According to the United States Census Bureau, the city has a total area of 0.53 square miles, all of it land.
State Highway 237 (Main Street); and Stearns County Roads 12 and 30 are three of the main routes in the community. Interstate Highway 94 is nearby.
As of the census of 2010, there were 320 people, 124 households, and 83 families residing in the city. The population density was 603.8 inhabitants per square mile (233.1/km2). There were 140 housing units at an average density of 264.2 per square mile (102.0/km2). The racial makeup of the city was 100.0% White.

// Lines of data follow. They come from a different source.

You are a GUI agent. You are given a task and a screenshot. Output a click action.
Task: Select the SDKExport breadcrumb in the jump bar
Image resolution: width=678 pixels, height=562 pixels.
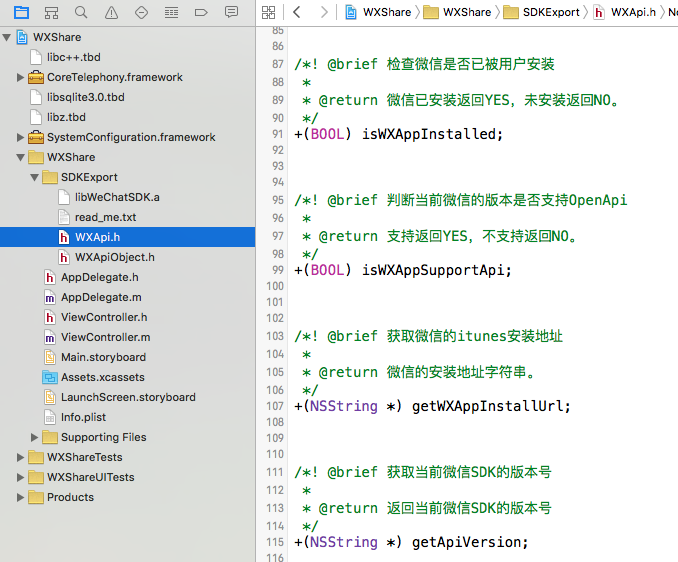pos(550,12)
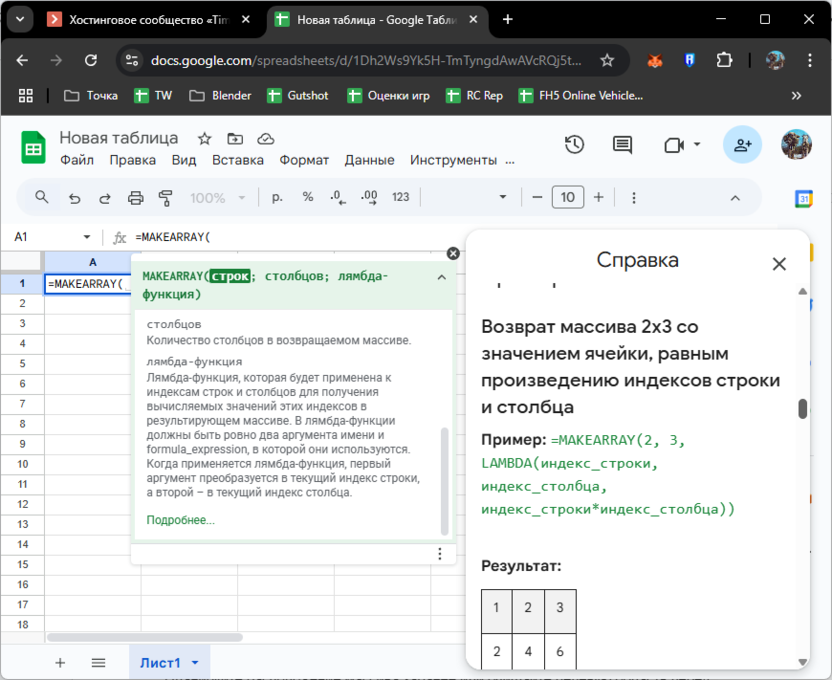Undo the last action

(74, 197)
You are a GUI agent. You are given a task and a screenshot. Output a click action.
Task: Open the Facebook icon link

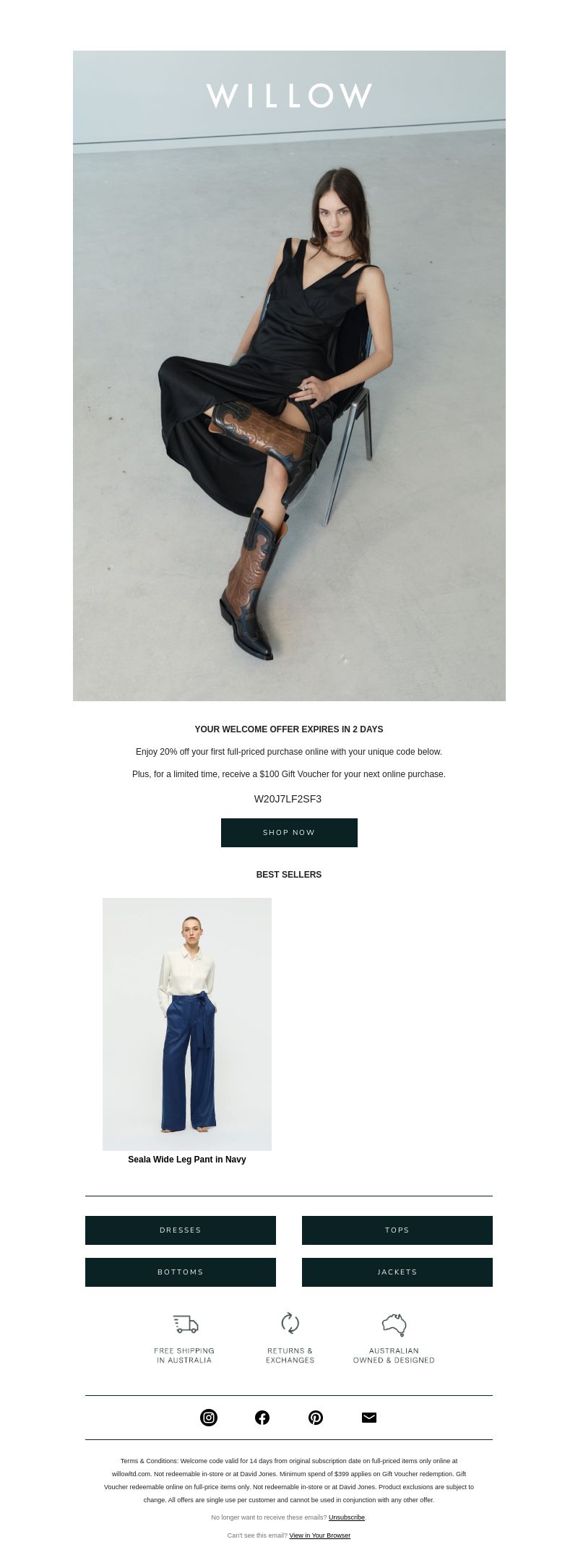pos(262,1418)
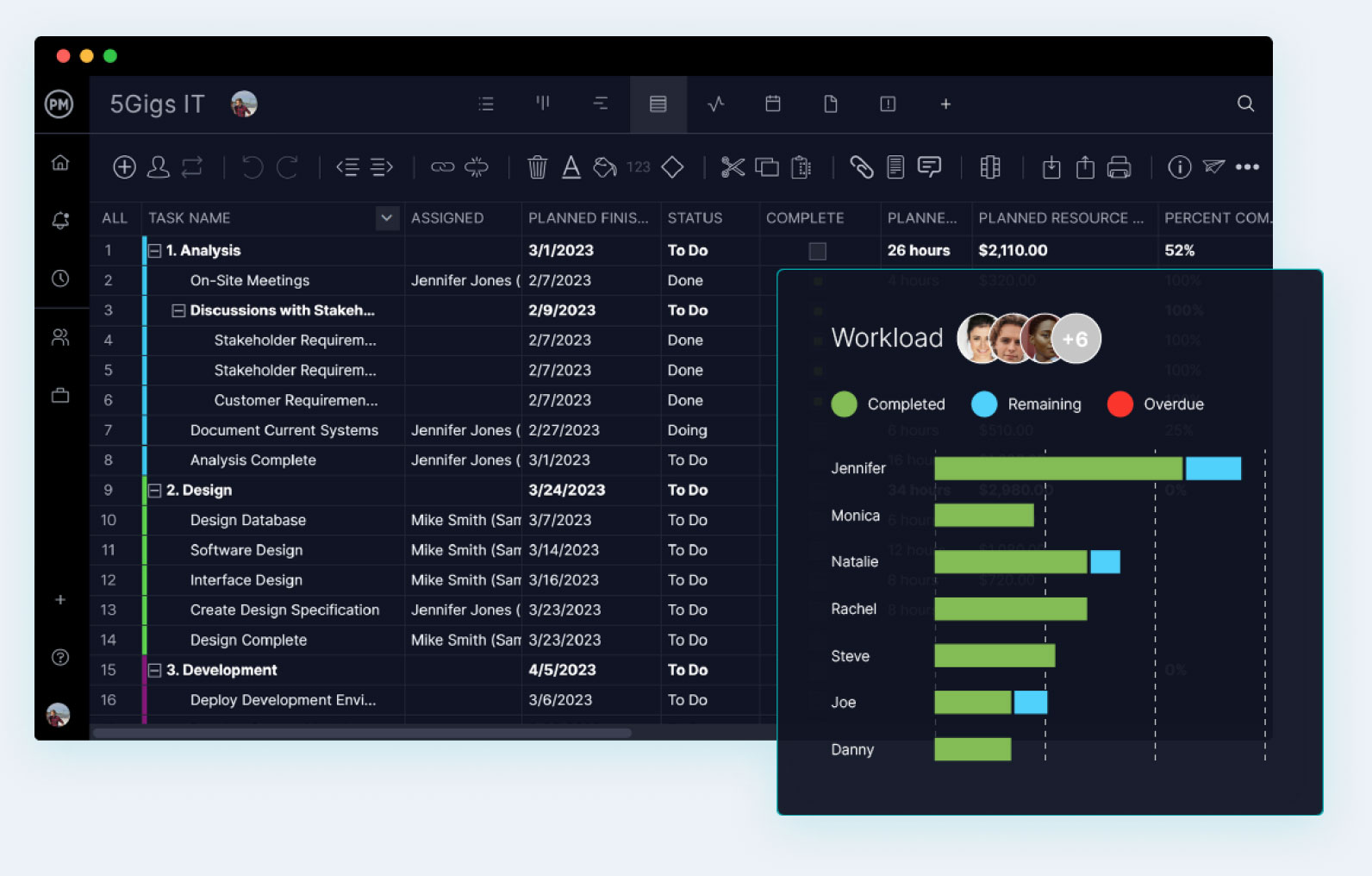Select the scissors cut tool
This screenshot has width=1372, height=876.
[x=733, y=167]
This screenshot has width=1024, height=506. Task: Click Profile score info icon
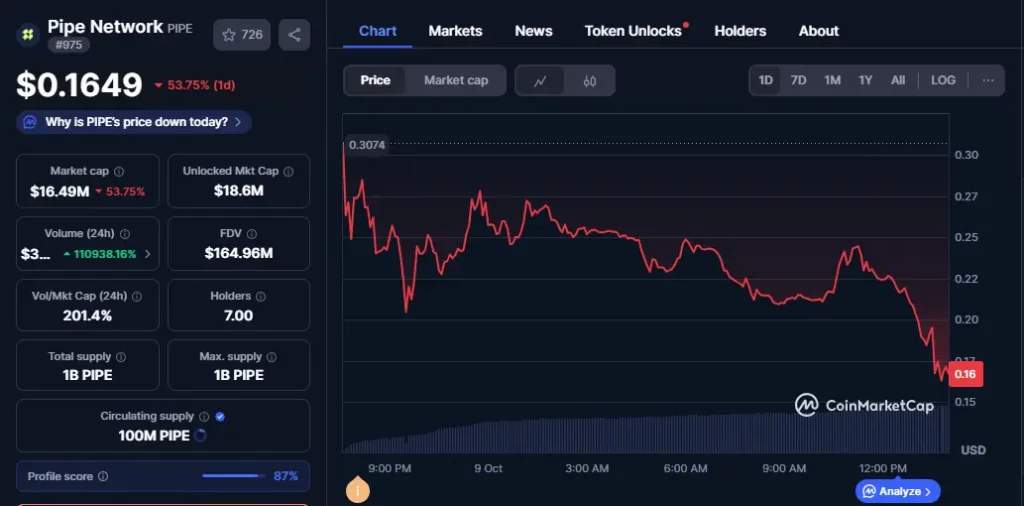tap(103, 477)
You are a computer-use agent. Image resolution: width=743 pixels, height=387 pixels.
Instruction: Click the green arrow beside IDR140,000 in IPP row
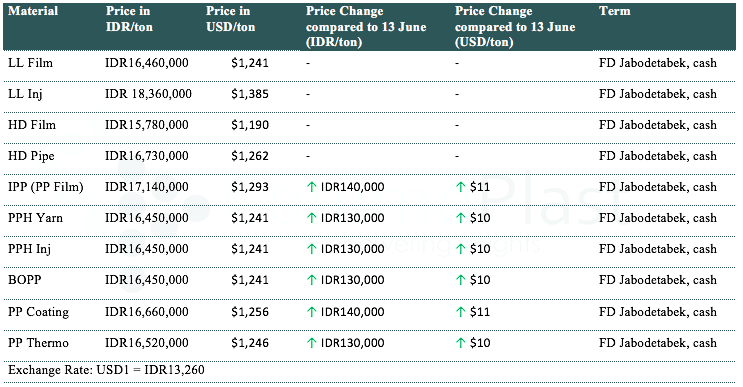click(311, 187)
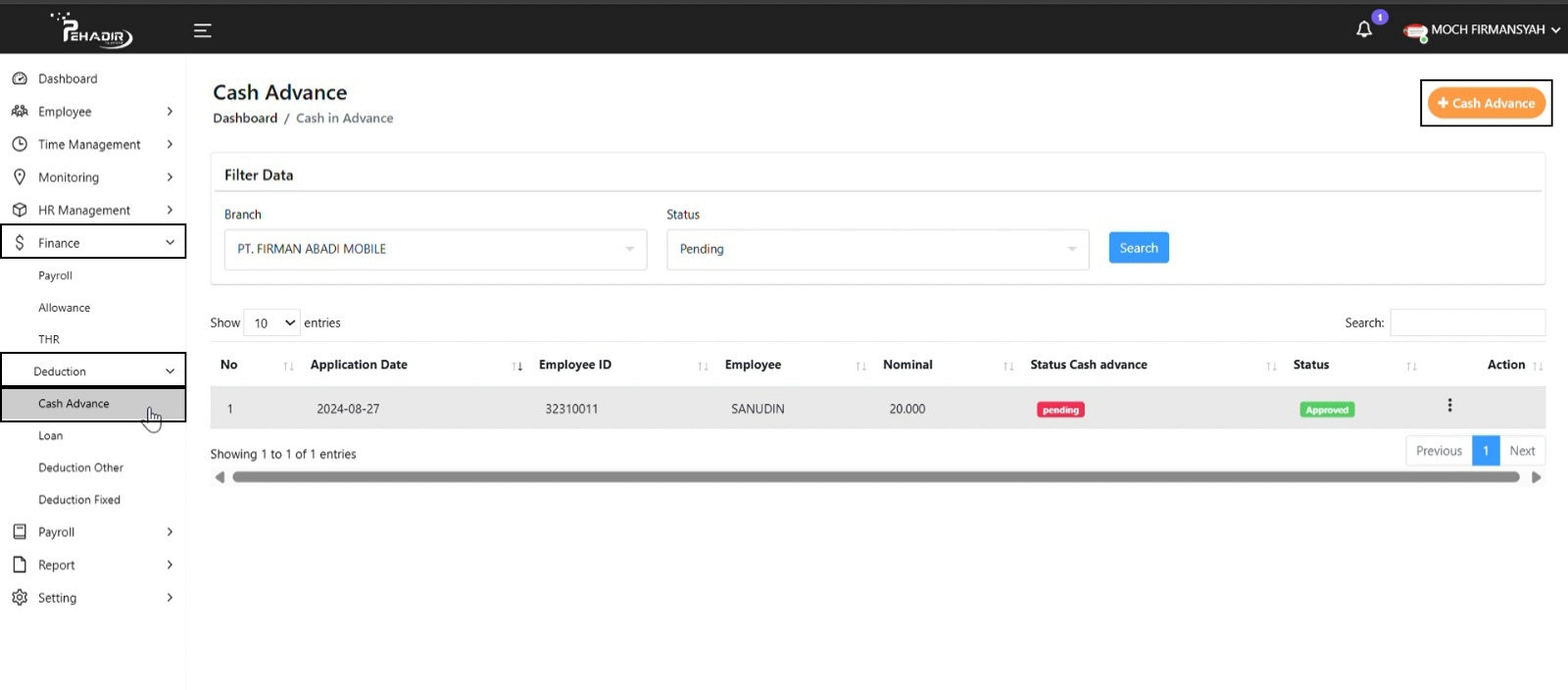Open the three-dot action menu for SANUDIN

1449,406
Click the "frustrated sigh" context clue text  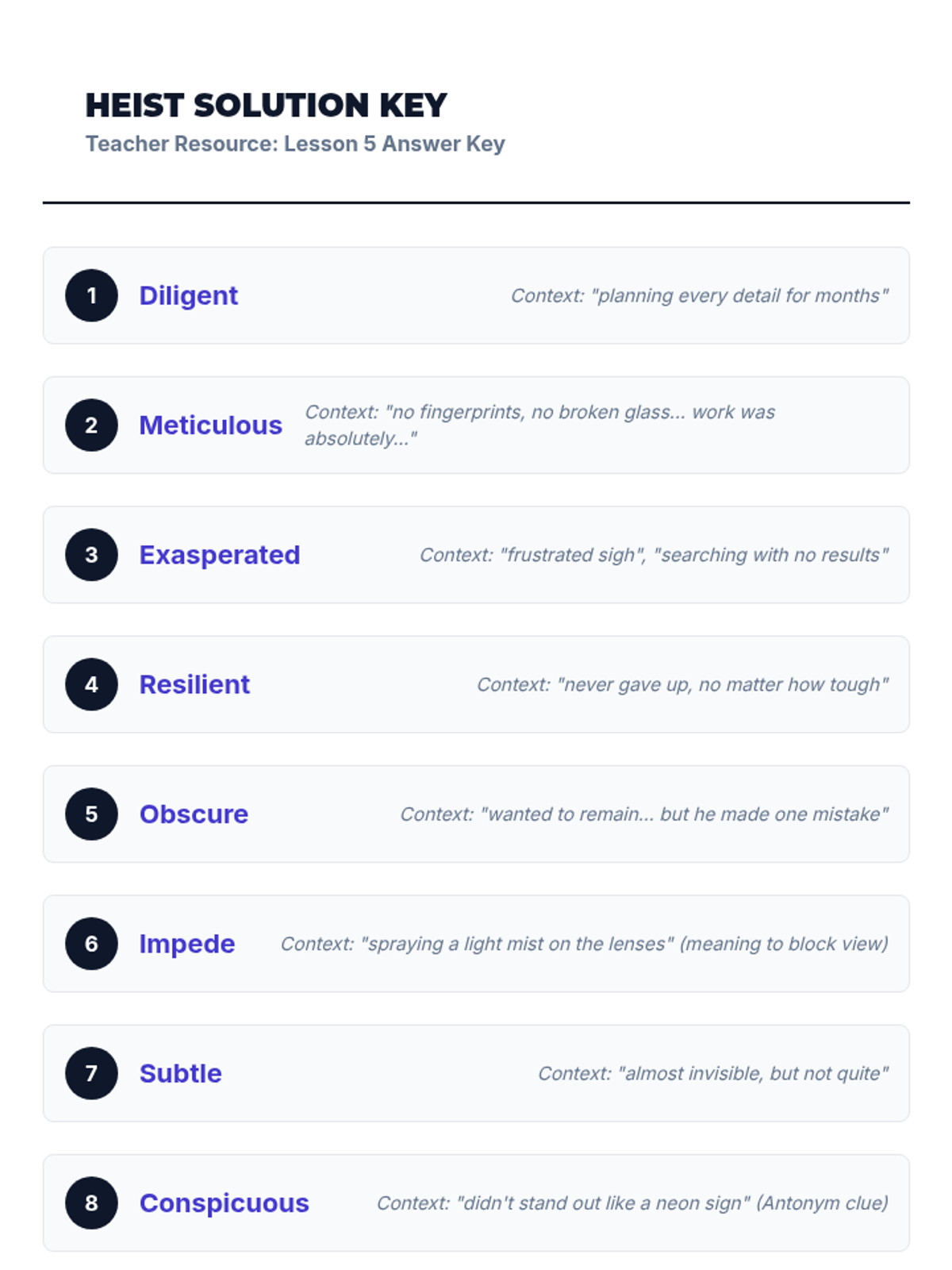[654, 555]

There were 124 households of which 34.7% had children under the age of 18 living with them, 55.6% were married couples living together, 4.0% had a female householder with no husband present, 7.3% had a male householder with no wife present, and 33.1% were non-families. 24.2% of all households were made up of individuals and 12.9% had someone living alone who was 65 years of age or older. The average household size was 2.52 and the average family size was 3.02.
The median age in the city was 39.5 years. 26.6% of residents were under the age of 18; 1.6% were between the ages of 18 and 24; 28.1% were from 25 to 44; 25% were from 45 to 64; and 18.8% were 65 years of age or older. The gender makeup of the city was 51.3% male and 48.8% female.
City of New Munich
New Munich, a city in section 18 of Oak Township, was founded about 1856 and incorporated on January 28, 1896; its post office was established in 1859 as Oak and changed to New Munich in 1863; it had a station of the Soo Line. "It received its name from a Bavarian hunter, who came from Munich, Bavaria, and stayed with the first settlers for several years"
Hungarian immigrant Mathew Pitzl bought a New Munich Brewery in 1900 at the current intersection of Main Street and Seventh Avenue. for $5,500. Thanks to Pitzl's renovations and branding of Weiner Lager Beer, the Pitzl Brewing Co. became Minnesota third-largest beer producer by 1910.
The Pitzl Brewery of New Munich was charged with illegally selling beer in 1924. The remaining products were destroyed but during one of the raids federal prohibition agent Albert Whitney suffered a fractured skull. Owner Mathew Pitzl moved the brewery equipment to Estevan, Saskatchewan in Canada via a 14-car Soo Line train.
Pitzl died in Canada in 1931. His remains were returned to New Munich for a funeral. An attempt to resurrect the brewery in 1933 failed.